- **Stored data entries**
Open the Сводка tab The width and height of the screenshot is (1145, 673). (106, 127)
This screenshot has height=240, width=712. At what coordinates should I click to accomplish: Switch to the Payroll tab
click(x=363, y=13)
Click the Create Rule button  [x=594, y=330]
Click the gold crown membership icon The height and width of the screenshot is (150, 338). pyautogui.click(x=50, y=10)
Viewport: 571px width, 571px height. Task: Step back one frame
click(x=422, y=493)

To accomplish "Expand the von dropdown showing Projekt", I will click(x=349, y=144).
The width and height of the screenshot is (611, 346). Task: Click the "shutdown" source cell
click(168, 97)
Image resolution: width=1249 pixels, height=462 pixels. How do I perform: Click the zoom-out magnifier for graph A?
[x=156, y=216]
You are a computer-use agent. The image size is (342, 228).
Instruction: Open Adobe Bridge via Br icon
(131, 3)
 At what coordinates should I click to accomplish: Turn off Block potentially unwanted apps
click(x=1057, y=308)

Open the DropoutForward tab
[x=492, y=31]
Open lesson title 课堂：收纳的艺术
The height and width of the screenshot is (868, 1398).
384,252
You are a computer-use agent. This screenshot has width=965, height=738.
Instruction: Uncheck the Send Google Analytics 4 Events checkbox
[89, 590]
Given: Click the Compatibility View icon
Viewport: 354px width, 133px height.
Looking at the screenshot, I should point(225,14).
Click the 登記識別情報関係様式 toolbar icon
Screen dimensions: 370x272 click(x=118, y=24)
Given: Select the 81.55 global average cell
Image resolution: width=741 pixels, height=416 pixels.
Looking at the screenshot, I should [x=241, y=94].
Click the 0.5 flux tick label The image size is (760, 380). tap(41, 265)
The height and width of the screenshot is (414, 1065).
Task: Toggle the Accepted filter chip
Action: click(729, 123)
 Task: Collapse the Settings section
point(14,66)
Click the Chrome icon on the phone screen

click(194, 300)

- **Problem**
Your reply should be a verbatim retyping of the lines from the one that holds "Given: Select the 81.55 global average cell" through the last line of the entries.

- **Your response**
Given: Select the 81.55 global average cell
Image resolution: width=741 pixels, height=416 pixels.
Looking at the screenshot, I should [x=241, y=94].
Click the 0.5 flux tick label The image size is (760, 380). tap(41, 265)
The height and width of the screenshot is (414, 1065).
Task: Toggle the Accepted filter chip
Action: click(729, 123)
 Task: Collapse the Settings section
point(14,66)
Click the Chrome icon on the phone screen

click(194, 300)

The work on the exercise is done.